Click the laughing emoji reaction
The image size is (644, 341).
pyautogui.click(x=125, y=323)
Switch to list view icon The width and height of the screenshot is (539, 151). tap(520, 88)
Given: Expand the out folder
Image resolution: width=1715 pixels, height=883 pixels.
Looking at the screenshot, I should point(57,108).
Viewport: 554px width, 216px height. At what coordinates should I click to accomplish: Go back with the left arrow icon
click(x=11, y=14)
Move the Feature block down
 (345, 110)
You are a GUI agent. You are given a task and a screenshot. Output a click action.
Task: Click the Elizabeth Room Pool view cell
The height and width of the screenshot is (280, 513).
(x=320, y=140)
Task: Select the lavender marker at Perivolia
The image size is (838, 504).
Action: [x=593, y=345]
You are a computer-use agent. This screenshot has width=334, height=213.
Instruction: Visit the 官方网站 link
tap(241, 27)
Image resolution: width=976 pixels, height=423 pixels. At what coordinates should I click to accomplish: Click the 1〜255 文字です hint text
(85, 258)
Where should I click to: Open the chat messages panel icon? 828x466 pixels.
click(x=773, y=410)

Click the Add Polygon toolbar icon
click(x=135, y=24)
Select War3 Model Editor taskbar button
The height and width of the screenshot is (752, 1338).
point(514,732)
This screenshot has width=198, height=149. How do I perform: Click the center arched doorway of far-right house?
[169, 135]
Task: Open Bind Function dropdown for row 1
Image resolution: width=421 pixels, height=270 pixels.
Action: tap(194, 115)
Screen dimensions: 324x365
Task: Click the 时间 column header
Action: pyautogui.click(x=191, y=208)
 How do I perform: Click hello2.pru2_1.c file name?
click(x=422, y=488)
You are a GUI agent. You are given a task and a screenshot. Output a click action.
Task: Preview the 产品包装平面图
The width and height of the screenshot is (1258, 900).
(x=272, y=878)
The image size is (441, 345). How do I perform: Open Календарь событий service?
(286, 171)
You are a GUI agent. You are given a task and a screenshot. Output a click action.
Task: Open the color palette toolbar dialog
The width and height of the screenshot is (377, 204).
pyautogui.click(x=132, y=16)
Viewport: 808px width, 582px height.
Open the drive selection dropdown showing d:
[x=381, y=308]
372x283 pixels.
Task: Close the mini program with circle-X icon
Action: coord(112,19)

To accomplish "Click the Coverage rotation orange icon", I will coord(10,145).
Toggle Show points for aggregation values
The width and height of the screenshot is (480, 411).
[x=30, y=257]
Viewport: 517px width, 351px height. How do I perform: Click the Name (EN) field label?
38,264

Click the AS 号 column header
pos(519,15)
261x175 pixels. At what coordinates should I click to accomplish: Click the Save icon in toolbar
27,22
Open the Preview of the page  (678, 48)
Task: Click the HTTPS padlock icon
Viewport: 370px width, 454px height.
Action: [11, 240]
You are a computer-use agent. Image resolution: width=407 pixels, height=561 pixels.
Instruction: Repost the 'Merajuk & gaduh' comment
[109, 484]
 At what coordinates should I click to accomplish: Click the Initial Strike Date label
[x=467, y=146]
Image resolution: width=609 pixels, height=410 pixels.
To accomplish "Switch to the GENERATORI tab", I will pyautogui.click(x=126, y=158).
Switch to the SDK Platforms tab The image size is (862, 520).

================

• _Exercise description_:
Work out how many lines in the entries contain "Switch" and give that number alone.

• _Result below_:
3